Само строение «Прометея» может напомнить учения, ценимые Скрябиным. Дух проникает в материю, она «проявляется», все более и более наливаясь плотью, дробясь, порождая внутри себя столкновения различных своих «частей». Дойдя до предела «плотскости», мир — через человеческий разум — устремляется в обратном порядке, от материального, грубого — ко все более тонкому, пока земное бытие не перейдет опять в духовное состояние.

Вряд ли Скрябин был готов следовать учению Блаватской во всем. В «Тайной доктрине» говорилось о смене человеческих рас[133]. И нынешняя, пятая, еще далеко отстояла во времени от последней, седьмой, наиболее «просветленной». Скрябину так хотелось приблизить «времена и сроки», что он готов «ускорить» своим творчеством мировые события, ускорить настолько, что и нынешняя раса способна будет подойти к заключительной «Мистерии». И все же авторитет Блаватской был для него незыблем. Совпадений в «Тайной доктрине» и в строении «Прометея» много. Вплоть до совершенной формы круга или шара, за образом которого можно прочитать идею «цикличности» Вселенной, идею бесконечных перевоплощений, переселения душ. Можно заодно прочитать и «круговые лады» Скрябина (как их называли некоторые музыковеды), и даже число «пи», первые пять цифр которого — 3,1415 — вычитывали в нотах «прометеевского аккорда». Даже число тактов — 606, то есть ноль между двумя шестерками, можно прочитать как символ круга, где ноль играет роль центра. Впрочем, символика «Прометея», и числовая, и тематическая, столь сложна, что с неизбежностью рождает на свет новые и новые толкования.

ЦЕЛЬ ЗАДАНИЯ: Пожалуйста, продолжите текст о «Прометее» Скрябина, начав сразу после его последнего предложения.

ИСХОДНЫЕ ДАННЫЕ:

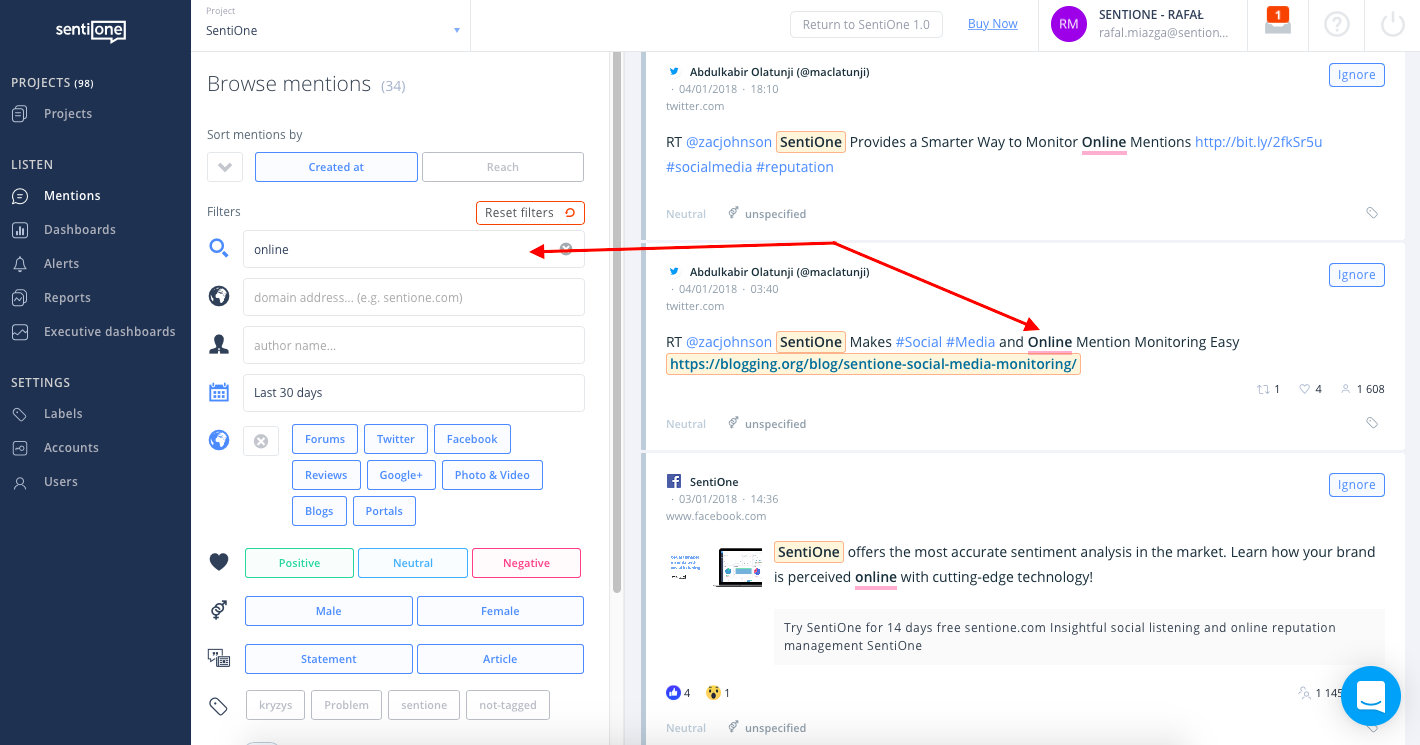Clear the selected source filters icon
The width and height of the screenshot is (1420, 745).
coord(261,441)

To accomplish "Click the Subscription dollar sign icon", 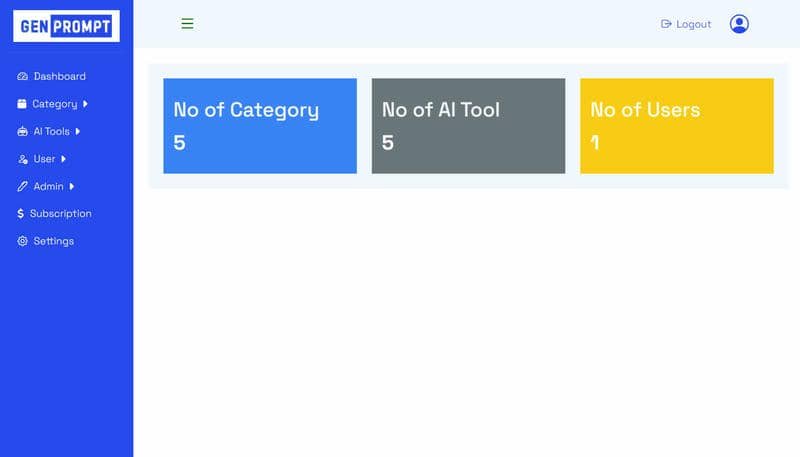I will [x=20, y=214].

РЕЗУЛЬТАТ ЗАДАНИЯ:
Если «теософское» прочтение «Прометея» довести до логического конца, то при желании можно предположить: после просиявшего последнего аккорда «Прометея» очередная «Манвантара», то есть период живого проявления Вселенной, сменится «Пралайей» — временем ее «отдыха». Или иначе: «Поэма огня» прозвучит, наступит пауза, чтобы в свое время этот звуковой мир начал рождаться снова.

И все же «индо-теософское» слышание произведения ведет к невольному его упрощению. Тем более что и названо сочинение было все-таки не «Агни», а «Прометей», то есть в согласии с европейской, а не индийской культурой. Да и «теософское» прочтение этого сочинения могло идти совсем не «по-блаватски».

В 1911 году (какие невероятные мировые энергии «выплеснулись» в земную жизнь в одно и то же время!) в Санкт-Петербурге выйдет еще одна примечательная книга. Она подобна «мостику» между «Тайной доктриной» и «Воображаемой логикой» Васильева. При этом идеи, в ней прозвучавшие, устремлены куда-то в сторону «Мнимостей в геометрии», которым будет суждено появиться на свет в 1922-м. Это «Tertium organum» Петра Демьяновича Успенского. Своеобразный «мистико-математический» труд, который о «не-проявленном» бытии сумел рассказать с геометрической ясностью.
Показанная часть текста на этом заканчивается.